Pazar günü markete gideceğim, aşağı yukarı iki yüz üç yüz adım var evime... Şimdi burada ne gider? En güzeli Harbiye Marşından başlayalım ''Yıldııırımlar yaraaaatannn bir ırkınnn ahvadıyız, tufanlarıııı gösterennn tarihleri yaaaadıyızzzz.'' Bir Harbiye Bir Mehter bana gidişi bitirtir. Gelirken de aynılarıyla gelirim. Ya da gelirken Dağ Başını Duman Almışı mı söylesek. Yok yahu, onun sözleri bizim ama, aslında Amerikan İzci Marşıymış o... Boş ver...
Çok kısa mesafelerde mehter bire bir. Mehterinde dolu marşı var. Ceddin deden neslin babandan başlıyor, Göktürkler, Uygurlar, Oğuz, Peçenek Türkün Savaşları geliyor akla, diye sonra başka marşa geçiyor, daha sonra daha değişik marş ... Mehter hakkında yanlış da bir kanı vardır yıllardır ''İki ileri bir geri diye.'' ki aslında bu bir yakıştırma, uydurma, geri gitme diye bir olay yok, sadece iki adımda bir vücut ile beraber sağa sola dönerek bakma var... Sağ da solda acaba tuzak kuran düşman var mı, biz davul zurna ile savaşa giderken, mesele budur.
Ama Allah var, tüylerimi diken diken eden Harbiye Marşı ile Mehter Marşı. Mehter bildiğiniz gibi Dünyanın da ilk askeri bandosudur. Cetlerimizin kudretine ihtişamına bakın, savaşa gidiyor, belki de şehit olacak, davul zurna eşliğinde göbek ata ata gidiyor. Var mı böyle bir ordu, asker? Bunu gören düşmanlar zaten bir sıfır, iki sıfır yenik başlıyor savaşa...
Marşlar bitti mi geç türkülere... Tuttur bir türkü, ondan sonra yaşat Türkü, sev Türkü... Türkülerde bitti, hadi tekrar marşlara... Başka bir aşk istemeeeeez, aşkınlaaaa, çarpaaaar kalbimiz ey vataaan göz yaşlarınnn dinsinnn yetiştik çünkü bizzzzz... Dumlupınaaaaaaar Geldik sanaaaaaaaaaa yüz sürmeye toprağınaaaa, Dumlupınar Dumlupınar ne de şirin bağların vaaaaaaaaar! Çııktıııııık açık alınlaaaaaaaaaaaaaa....

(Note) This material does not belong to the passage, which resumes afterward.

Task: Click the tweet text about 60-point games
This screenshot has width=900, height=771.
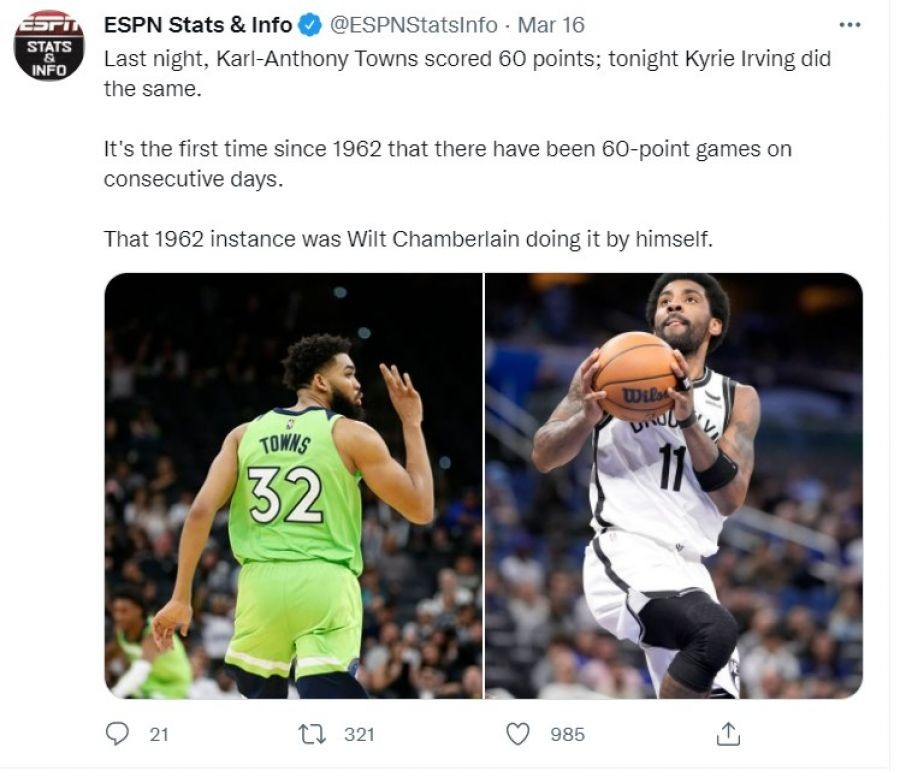Action: [448, 164]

Yanımdan geçeneler de dönüp dönüp bakıyor ''Kafayı yemiş herhalde, galiba, sanırsam.'' diyorlar. Desinler, zararı yok. Kendileri marş söyleyemiyorlar ya, bana da sinir oluyorlar. İçimden yürüyüş kararı sayarım bazen, o da zevkli oluyor, ''Komando Yürüyüş Kararı sayılacak saaaaay! Bir, iki , üç dööööört, bir ki üç dört.'' Böyle gider... Tutsam birinin kolundan hadi gel birader beraber bir Harbiye Marşı kaptıralım, bir iki yürüyüş kararı sayalım desem, ''De get ihtiyar.'' deyip terslerler de sonra, neme lazım... Kendi kendime içimden sayarım...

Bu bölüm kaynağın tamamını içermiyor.